Assignment: Once you reach the line that contains "Click the blue rank", retype it and every line after it exactly, ending with the last line of the entries.

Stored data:
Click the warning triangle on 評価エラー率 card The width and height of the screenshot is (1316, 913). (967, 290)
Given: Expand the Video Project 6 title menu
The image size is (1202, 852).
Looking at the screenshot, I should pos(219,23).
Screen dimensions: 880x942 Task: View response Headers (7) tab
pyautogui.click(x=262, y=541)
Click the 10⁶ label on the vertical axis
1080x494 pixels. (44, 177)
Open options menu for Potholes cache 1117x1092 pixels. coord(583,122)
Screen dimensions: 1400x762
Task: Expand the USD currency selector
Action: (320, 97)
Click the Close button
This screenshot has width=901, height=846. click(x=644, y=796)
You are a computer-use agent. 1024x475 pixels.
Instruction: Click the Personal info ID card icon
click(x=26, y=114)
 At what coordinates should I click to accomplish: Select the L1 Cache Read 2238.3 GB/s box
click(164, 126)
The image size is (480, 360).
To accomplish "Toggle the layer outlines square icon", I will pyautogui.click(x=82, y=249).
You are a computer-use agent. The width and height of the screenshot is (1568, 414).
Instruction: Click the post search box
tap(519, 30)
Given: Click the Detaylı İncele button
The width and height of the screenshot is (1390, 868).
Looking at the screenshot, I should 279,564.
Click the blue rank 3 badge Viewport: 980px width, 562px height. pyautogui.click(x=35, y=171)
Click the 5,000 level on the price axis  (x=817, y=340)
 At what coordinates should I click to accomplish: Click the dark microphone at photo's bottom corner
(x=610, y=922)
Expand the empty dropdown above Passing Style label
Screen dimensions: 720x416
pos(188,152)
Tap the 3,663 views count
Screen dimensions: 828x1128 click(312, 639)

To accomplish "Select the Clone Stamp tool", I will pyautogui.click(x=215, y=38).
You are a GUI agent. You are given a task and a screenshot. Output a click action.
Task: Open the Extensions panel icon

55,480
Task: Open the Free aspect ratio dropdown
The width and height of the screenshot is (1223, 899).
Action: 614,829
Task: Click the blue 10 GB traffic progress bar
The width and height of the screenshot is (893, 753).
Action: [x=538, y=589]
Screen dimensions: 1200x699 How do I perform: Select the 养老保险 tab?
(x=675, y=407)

Response:
Click the blue rank 3 badge Viewport: 980px width, 562px height. pyautogui.click(x=35, y=171)
Click the 5,000 level on the price axis  (x=817, y=340)
 At what coordinates should I click to accomplish: Click the dark microphone at photo's bottom corner
(x=610, y=922)
Expand the empty dropdown above Passing Style label
Screen dimensions: 720x416
pos(188,152)
Tap the 3,663 views count
Screen dimensions: 828x1128 click(312, 639)

To accomplish "Select the Clone Stamp tool", I will pyautogui.click(x=215, y=38).
You are a GUI agent. You are given a task and a screenshot. Output a click action.
Task: Open the Extensions panel icon

55,480
Task: Open the Free aspect ratio dropdown
The width and height of the screenshot is (1223, 899).
Action: 614,829
Task: Click the blue 10 GB traffic progress bar
The width and height of the screenshot is (893, 753).
Action: [x=538, y=589]
Screen dimensions: 1200x699 How do I perform: Select the 养老保险 tab?
(x=675, y=407)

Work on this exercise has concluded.